• Task to complete
Starting at the line that contains "You are a computer-use agent. Viewport: 1228px" and continuing through the end of the records, reproduce every line, requests included, scaling each coordinate in the answers by 1.8 and rounding to the nearest whole number, with halves rounded up. Leave all other numbers unchanged, and give only those lines.

────────────────────────────────────────

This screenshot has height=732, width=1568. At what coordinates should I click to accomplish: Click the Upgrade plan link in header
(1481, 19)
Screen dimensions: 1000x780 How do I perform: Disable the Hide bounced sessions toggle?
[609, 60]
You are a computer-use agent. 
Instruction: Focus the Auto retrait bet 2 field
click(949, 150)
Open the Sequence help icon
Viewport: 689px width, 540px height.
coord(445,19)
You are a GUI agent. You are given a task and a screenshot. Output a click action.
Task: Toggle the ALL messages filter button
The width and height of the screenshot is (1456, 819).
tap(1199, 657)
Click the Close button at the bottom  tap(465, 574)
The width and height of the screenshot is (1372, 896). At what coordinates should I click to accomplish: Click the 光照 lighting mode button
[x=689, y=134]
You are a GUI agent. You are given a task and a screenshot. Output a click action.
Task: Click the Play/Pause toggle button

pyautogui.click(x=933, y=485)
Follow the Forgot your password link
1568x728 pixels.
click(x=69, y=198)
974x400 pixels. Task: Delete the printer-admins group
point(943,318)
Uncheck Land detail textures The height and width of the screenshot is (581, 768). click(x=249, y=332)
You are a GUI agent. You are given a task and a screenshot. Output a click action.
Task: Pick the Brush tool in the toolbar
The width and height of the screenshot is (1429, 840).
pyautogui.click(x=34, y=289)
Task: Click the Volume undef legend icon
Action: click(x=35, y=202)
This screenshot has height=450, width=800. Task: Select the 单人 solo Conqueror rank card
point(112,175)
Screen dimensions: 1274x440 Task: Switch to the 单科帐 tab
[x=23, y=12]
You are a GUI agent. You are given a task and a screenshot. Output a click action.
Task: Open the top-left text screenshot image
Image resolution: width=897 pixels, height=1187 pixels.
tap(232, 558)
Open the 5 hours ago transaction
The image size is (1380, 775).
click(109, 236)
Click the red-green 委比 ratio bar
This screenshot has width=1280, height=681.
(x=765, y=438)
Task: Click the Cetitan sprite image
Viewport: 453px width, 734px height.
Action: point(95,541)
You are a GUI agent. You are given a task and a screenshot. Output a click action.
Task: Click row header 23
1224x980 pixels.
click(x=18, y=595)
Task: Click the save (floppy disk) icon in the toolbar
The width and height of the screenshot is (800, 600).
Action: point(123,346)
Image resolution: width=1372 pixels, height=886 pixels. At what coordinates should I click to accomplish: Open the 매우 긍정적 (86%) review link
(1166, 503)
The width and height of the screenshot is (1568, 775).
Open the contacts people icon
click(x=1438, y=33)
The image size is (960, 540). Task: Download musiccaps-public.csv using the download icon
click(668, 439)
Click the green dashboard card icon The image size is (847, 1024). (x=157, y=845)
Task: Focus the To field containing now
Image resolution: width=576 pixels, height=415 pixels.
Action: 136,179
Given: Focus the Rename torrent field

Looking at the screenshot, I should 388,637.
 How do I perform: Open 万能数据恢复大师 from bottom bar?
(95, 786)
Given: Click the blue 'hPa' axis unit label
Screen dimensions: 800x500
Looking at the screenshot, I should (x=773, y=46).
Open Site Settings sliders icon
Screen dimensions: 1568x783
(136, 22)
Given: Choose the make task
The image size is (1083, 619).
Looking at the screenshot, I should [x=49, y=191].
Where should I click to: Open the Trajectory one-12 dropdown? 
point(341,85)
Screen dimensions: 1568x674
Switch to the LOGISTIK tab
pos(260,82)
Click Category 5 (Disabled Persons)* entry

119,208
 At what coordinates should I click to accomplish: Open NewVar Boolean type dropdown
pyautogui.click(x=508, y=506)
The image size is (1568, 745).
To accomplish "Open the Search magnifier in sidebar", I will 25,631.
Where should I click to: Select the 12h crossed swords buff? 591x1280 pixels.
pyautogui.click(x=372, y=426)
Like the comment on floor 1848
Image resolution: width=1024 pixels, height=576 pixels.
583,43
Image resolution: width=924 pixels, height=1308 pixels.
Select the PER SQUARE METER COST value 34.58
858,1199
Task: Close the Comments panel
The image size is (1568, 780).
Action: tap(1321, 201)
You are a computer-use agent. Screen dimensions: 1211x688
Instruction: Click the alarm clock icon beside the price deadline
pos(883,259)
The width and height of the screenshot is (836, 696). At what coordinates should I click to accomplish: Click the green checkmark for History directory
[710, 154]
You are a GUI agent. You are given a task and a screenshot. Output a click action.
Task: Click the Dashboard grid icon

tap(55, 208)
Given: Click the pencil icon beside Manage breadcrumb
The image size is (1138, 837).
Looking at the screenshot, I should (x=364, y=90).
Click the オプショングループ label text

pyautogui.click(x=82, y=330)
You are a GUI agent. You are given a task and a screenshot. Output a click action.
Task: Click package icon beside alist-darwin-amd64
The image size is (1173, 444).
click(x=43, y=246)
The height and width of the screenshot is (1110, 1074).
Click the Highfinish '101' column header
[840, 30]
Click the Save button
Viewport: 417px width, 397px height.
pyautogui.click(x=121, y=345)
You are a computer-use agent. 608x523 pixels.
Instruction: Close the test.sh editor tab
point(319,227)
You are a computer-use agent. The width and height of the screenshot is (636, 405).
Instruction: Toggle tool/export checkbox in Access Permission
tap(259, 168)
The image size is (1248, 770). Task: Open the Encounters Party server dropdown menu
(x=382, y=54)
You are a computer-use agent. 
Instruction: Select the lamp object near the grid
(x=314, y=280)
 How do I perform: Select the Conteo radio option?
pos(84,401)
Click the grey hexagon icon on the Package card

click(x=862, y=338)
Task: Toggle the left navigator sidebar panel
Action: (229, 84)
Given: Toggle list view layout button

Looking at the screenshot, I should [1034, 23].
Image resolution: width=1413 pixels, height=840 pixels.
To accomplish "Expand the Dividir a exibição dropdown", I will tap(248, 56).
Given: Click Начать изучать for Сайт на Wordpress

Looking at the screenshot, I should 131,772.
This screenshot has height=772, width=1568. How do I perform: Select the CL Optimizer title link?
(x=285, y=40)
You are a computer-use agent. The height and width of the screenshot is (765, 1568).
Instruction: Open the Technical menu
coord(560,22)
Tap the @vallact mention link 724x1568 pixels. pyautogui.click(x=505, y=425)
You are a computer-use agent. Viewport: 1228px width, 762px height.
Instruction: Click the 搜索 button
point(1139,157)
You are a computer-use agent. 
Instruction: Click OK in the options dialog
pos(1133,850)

────────────────────────────────────────

• Exercise output
You are a computer-use agent. Viewport: 1228px width, 762px height.
Instruction: Click the 搜索 button
point(2050,283)
You are a computer-use agent. 
Instruction: Click OK in the options dialog
pos(2039,1530)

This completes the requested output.